Vibe Coding Goes Wrong: What AI-Generated Code Actually Breaks in Production

Eleftheria DrosopoulouJune 8th, 2026Last Updated: June 5th, 2026

0 356 9 minutes read

AI coding tools promise to ship features faster than ever before. And in many ways, they deliver — until something breaks in production at 2 a.m. on a Friday. This is a grounded look at the most common failure patterns we are seeing right now: hallucinated dependencies, insecure defaults, and race conditions that only appear under real load. Not doom and gloom, but a clear-eyed post-mortem.

The promise versus the reality

A few years ago, “vibe coding” was a Twitter joke. Today it is a genuine engineering strategy at companies of every size. Developers describe a workflow where you explain what you want to an AI assistant, review the output, and ship — sometimes without reading every line. That workflow is fast.

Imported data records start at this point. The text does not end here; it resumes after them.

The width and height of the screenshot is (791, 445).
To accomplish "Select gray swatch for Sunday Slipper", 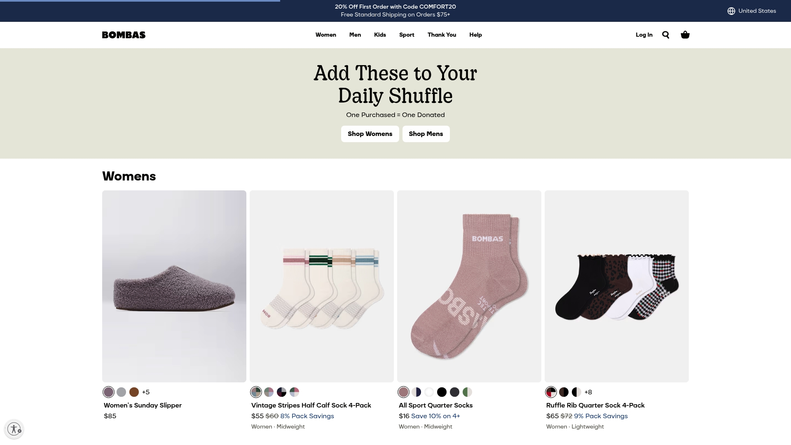I will [121, 392].
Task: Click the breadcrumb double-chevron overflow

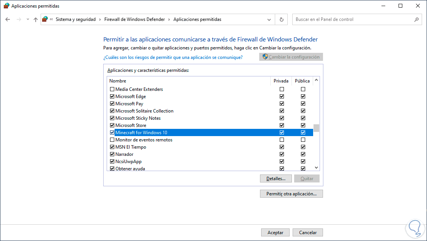Action: tap(51, 19)
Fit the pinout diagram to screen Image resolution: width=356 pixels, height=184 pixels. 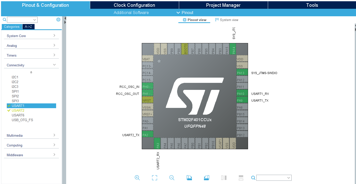155,178
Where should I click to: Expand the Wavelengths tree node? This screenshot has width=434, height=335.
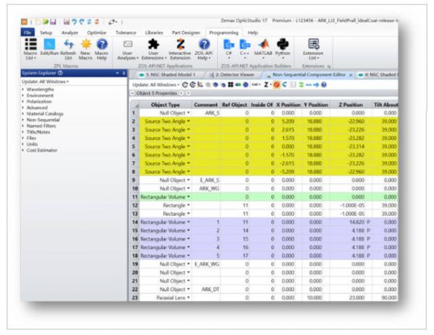[22, 91]
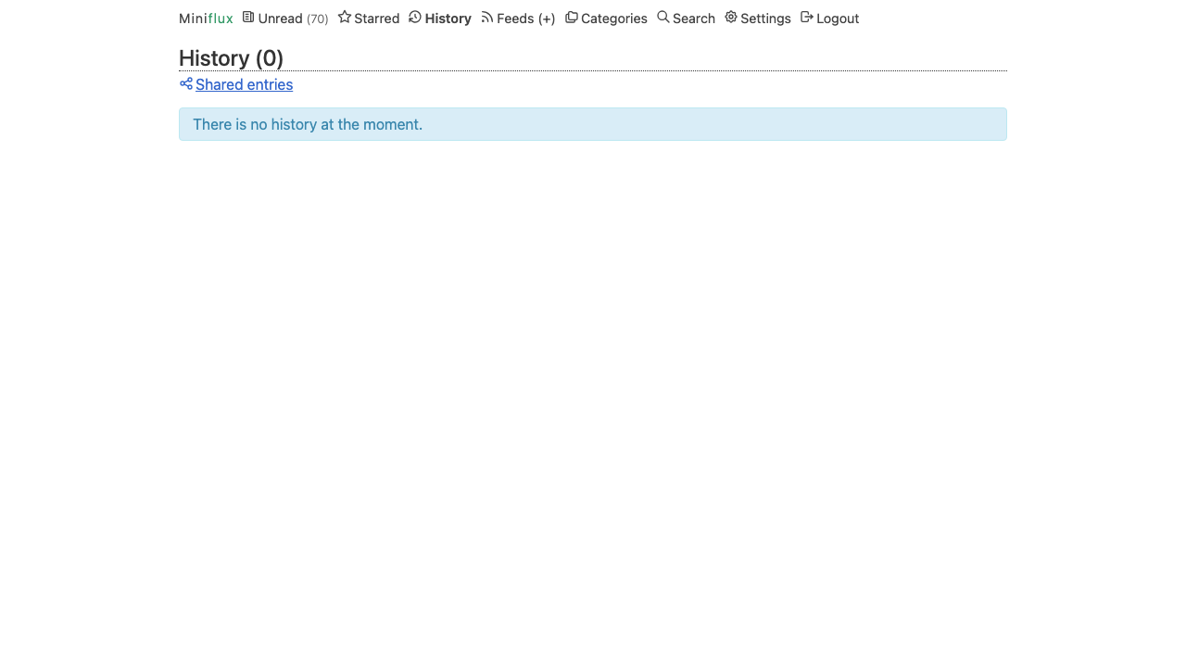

It is also, as the production data is increasingly showing, fragile.

The problem is not that AI writes bad code most of the time. It is that AI writes subtly bad code some of the time, and that subtlety is what escapes code review. A logic error that crashes instantly is easy to catch. A race condition that only surfaces under concurrent load, or a dependency that installs fine today but was registered by a threat actor last week — those are the failures that make it to production.

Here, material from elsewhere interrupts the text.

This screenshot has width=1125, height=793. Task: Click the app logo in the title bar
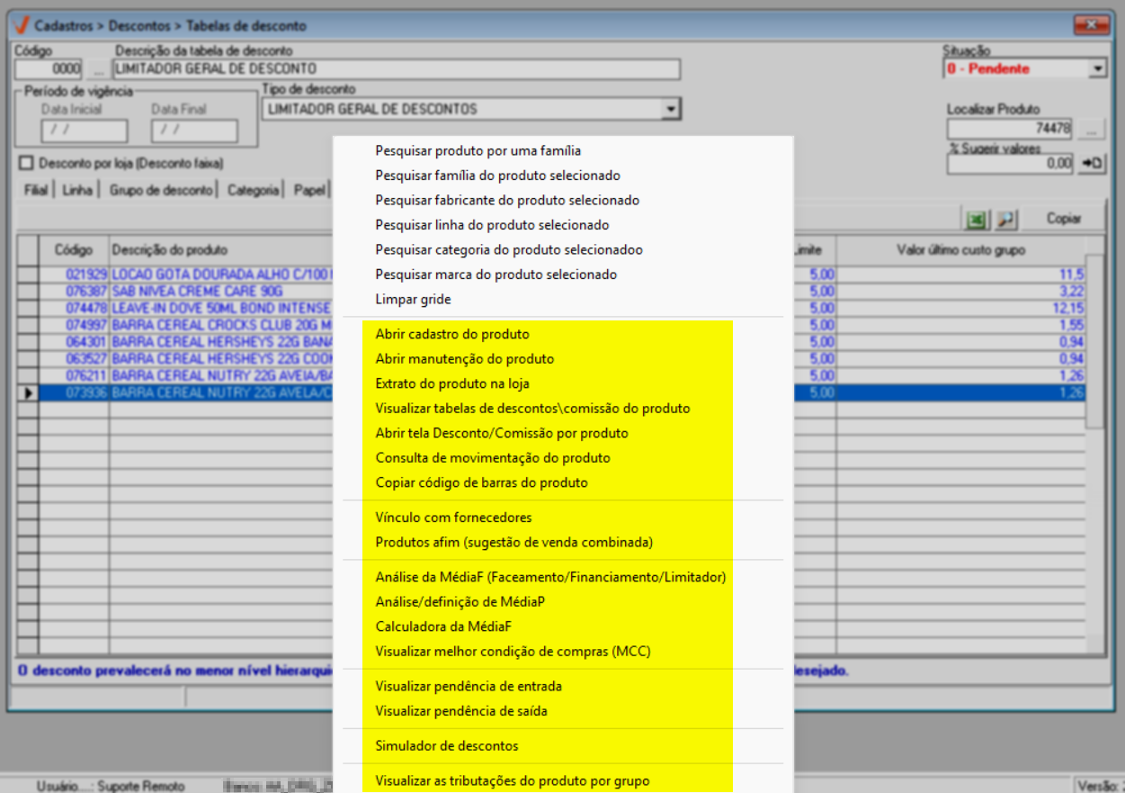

The numbers back this up. According to a 2026 Lightrun survey, 43% of AI-generated code changes required additional debugging after deployment. Google’s own 2025 DORA report found that AI adoption correlates with roughly a 10% increase in code instability. Meanwhile, CloudBees reported that 81% of enterprises are seeing production failures rise in step with their AI code adoption.

AI vs. human code — defect rates by category

Multiplier showing how many times more defects AI-authored code introduces relative to human-written code. Source: CodeRabbit, 2025 (470 open-source PRs)

These are not minor rounding differences. A 1.75× rate on logic and correctness errors means your AI-assisted pull requests carry nearly twice the defect load on the metric that matters most: does the code do what it is supposed to do? That finding, from CodeRabbit’s analysis of 470 open-source PRs, is one of the clearest data points we have on the quality gap.

Failure pattern #1: Hallucinated dependencies (slopsquatting)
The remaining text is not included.